Comparative iTRAQ proteomic profiling of susceptible and resistant apple cultivars infected by Alternaria alternata apple pathotype

Abstract

Alternaria blotch, caused by the Alternaria alternata apple pathotype (A. alternata AP), is one of serious pathogen of apples. In order to better understand the molecular mechanisms that underlie the defense responses of apple resistance to Alternaria blotch disease, a comparative proteomic approach was applied to analyze of susceptible and resistant apple cultivars response to A. alternata AP infection using iTRAQ (isobaric tags for relative and absolute quantitation) technique. A total of 4225 proteins were identified, and 1226 proteins were quantified.
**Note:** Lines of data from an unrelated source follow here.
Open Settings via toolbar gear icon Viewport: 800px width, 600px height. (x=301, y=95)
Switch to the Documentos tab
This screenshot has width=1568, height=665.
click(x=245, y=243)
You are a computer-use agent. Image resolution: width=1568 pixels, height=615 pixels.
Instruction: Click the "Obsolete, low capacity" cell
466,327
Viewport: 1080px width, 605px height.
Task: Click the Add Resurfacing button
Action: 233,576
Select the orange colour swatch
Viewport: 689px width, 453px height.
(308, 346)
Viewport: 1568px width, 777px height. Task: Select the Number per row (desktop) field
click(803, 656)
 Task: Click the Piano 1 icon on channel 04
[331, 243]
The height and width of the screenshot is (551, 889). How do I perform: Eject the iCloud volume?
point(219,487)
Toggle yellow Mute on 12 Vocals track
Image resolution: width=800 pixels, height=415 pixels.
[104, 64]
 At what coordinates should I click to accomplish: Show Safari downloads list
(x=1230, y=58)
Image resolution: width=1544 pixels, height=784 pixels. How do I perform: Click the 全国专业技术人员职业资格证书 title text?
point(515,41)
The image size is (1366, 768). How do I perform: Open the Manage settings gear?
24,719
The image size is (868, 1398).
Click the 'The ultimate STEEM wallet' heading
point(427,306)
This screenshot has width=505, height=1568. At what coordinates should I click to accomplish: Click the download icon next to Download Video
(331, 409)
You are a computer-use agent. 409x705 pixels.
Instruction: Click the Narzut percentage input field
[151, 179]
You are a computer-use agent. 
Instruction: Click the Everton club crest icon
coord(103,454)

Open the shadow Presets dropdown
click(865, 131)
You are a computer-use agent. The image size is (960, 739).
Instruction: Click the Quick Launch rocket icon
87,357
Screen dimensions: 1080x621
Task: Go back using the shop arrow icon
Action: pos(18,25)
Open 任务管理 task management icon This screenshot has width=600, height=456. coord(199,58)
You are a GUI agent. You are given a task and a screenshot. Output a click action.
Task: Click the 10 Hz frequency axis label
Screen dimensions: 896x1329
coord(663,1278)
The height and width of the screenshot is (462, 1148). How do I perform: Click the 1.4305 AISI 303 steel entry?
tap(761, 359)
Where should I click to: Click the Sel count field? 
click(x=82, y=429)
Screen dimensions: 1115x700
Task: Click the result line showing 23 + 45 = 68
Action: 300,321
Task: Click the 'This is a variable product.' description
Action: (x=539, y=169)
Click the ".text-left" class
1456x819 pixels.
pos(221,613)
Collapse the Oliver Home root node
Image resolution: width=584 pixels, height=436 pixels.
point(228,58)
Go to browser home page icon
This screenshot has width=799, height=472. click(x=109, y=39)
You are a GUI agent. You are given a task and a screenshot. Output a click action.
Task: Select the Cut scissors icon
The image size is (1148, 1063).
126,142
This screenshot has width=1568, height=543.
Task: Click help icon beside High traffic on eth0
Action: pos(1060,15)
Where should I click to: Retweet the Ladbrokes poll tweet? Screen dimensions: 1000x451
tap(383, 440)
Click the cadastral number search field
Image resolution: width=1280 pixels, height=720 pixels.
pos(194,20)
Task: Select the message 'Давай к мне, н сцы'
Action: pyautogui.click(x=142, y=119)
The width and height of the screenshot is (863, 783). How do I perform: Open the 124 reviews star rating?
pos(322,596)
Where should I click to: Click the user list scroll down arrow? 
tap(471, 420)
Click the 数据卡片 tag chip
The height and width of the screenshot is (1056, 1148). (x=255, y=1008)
Of the quantified proteins, 280 and 34 expressed differentially (fold change >1.5) at 72 h post-infection (HPI) in the susceptible (“Starking Delicious”) and the resistant (“Jonathan”) apple cultivars, respectively, compared with mock-inoculated controls. Most of the differentially expressed proteins (DEPs) were associated with host plant resistance to pathogens, including signal transduction, stress and defense, and photosynthesis metabolism. Among these proteins, beta-1,3-glucanase(PR2), thaumatin-like protein (PR5), and lipoxygenase were found in both susceptible and resistant hosts. However, endochitinase and (+)-neomenthol dehydrogenase were only detected in the resistant cultivar and increased in abundance in response to the pathogen attack. To study the role of pathogenesis-related (PR) proteins in the early infection process, their expressions at 6, 18, 36, and 72 HPI were analyzed by western blot. It showed that PR5 were accumulated to a high level at 6 HPI in “Jonathan,” while cannot be detected in “Starking Delicious” until 18 HPI. The above results suggested that endochitinase and (+)-neomenthol dehydrogenase, as well as PR5 which exerts function at early stage, play important roles in apple plant against A. alternata AP infestation.